See **[docs/LESSONS_LEARNED.md](docs/LESSONS_LEARNED.md)** for detailed insights.

## License

**AGPL v3** (GNU Affero General Public License v3.0)

This software is licensed under AGPL v3, which means:
- ✅ **Free for personal, academic, and internal business use**
- ✅ **You must share any modifications publicly** (copyleft)
- ✅ **Network use requires sharing source** (even SaaS deployments)
- 💼 **Commercial licensing available** for proprietary use

💼 **Commercial licensing:** Contact via [GitHub Discussions](https://github.com/gbarrett28/photo_stack_finder/discussions)
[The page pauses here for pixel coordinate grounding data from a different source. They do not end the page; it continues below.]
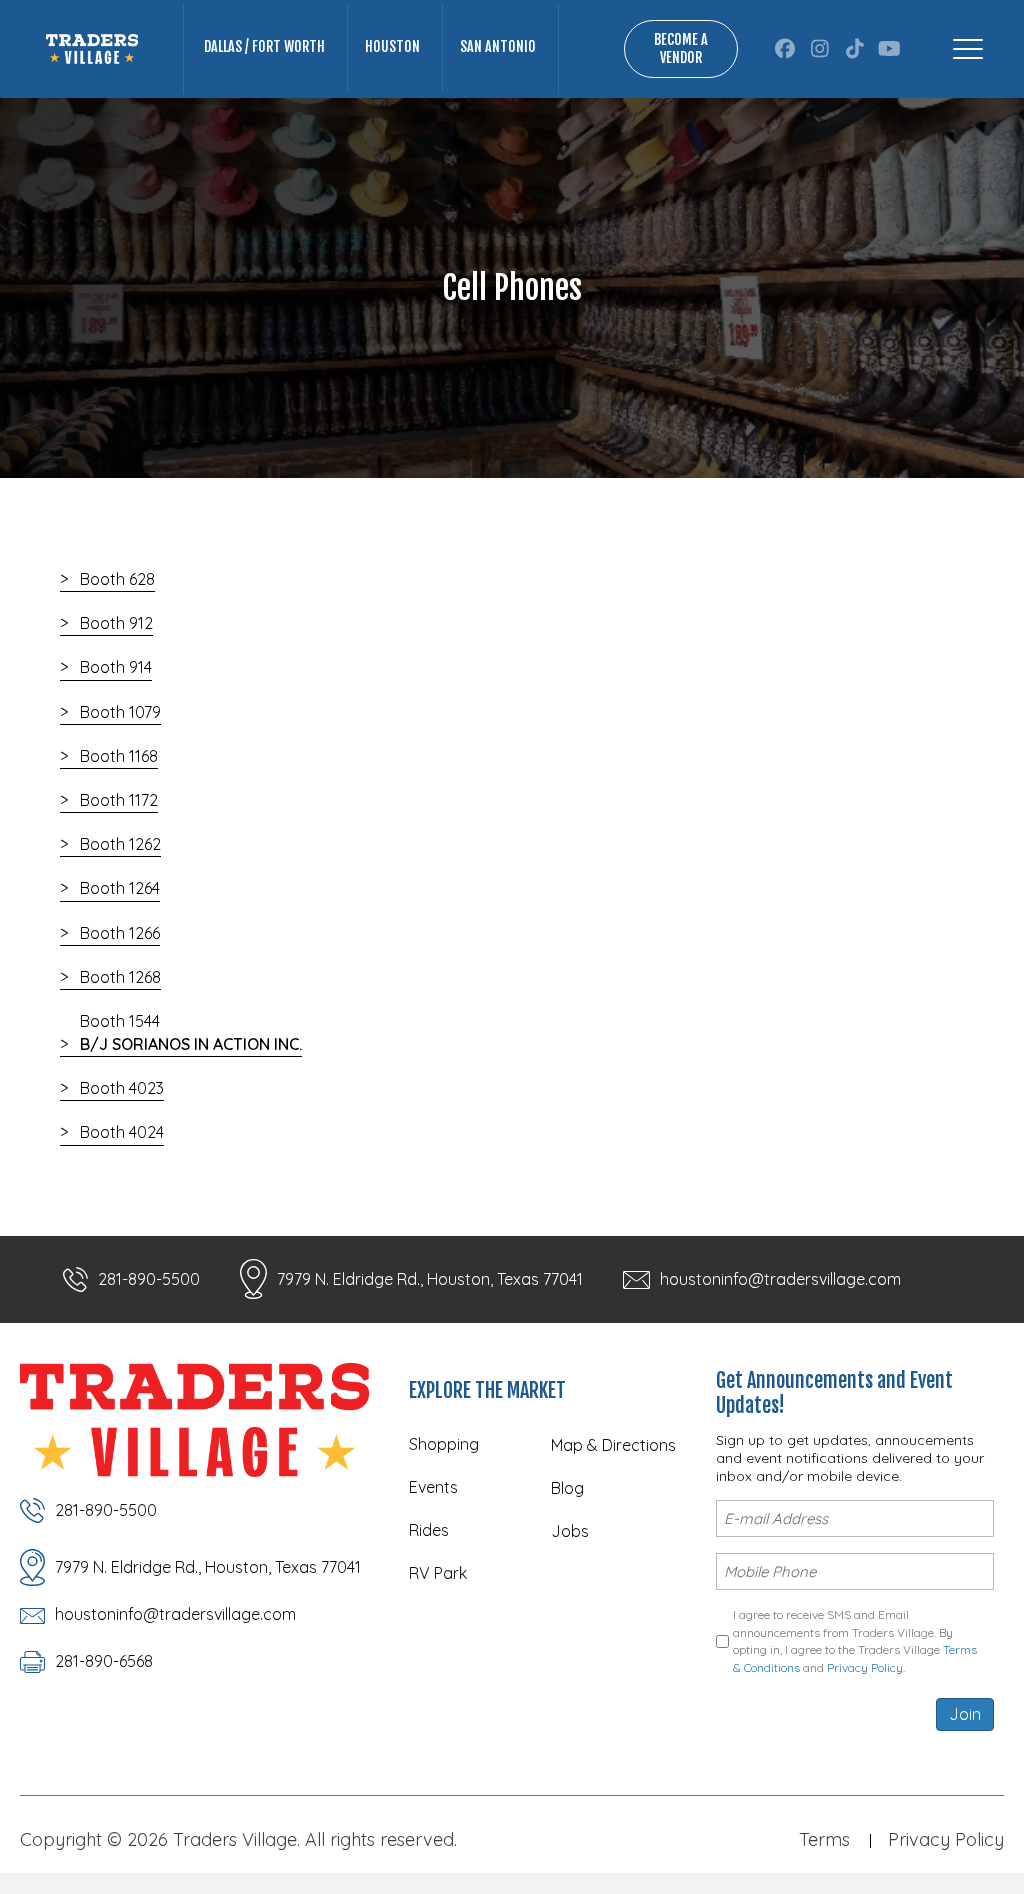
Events (433, 1487)
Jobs (570, 1531)
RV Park (438, 1573)
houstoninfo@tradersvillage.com (780, 1279)
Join (965, 1714)
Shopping (444, 1444)
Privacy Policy (865, 1667)
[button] (784, 49)
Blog (567, 1488)
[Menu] (968, 49)
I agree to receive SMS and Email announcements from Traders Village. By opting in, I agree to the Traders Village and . (855, 1640)
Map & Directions (613, 1445)
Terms (824, 1839)
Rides (429, 1530)
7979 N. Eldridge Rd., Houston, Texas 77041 (430, 1279)
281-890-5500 (149, 1279)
📄 **See [LICENSE](LICENSE) for full legal text**
📖 **See [LICENSING.md](LICENSING.md) for usage examples and FAQ**

## Contributing

See **[docs/WORKFLOW.md](docs/WORKFLOW.md)** for development workflow and **[docs/ISSUE_TEMPLATES.md](docs/ISSUE_TEMPLATES.md)** for issue templates.

## Project Status

**Development complete** (January 2026)
- 9 comprehensive pipeline stages
- 85% test coverage
- Full type safety (mypy --strict)
- Zero ruff/mypy errors
- Rotation-aware photo comparison
- Web-based review interface

This project serves as a reference implementation of AI-assisted development methodology documented in **[docs/PORTABLE_METHODOLOGY.md](docs/PORTABLE_METHODOLOGY.md)**.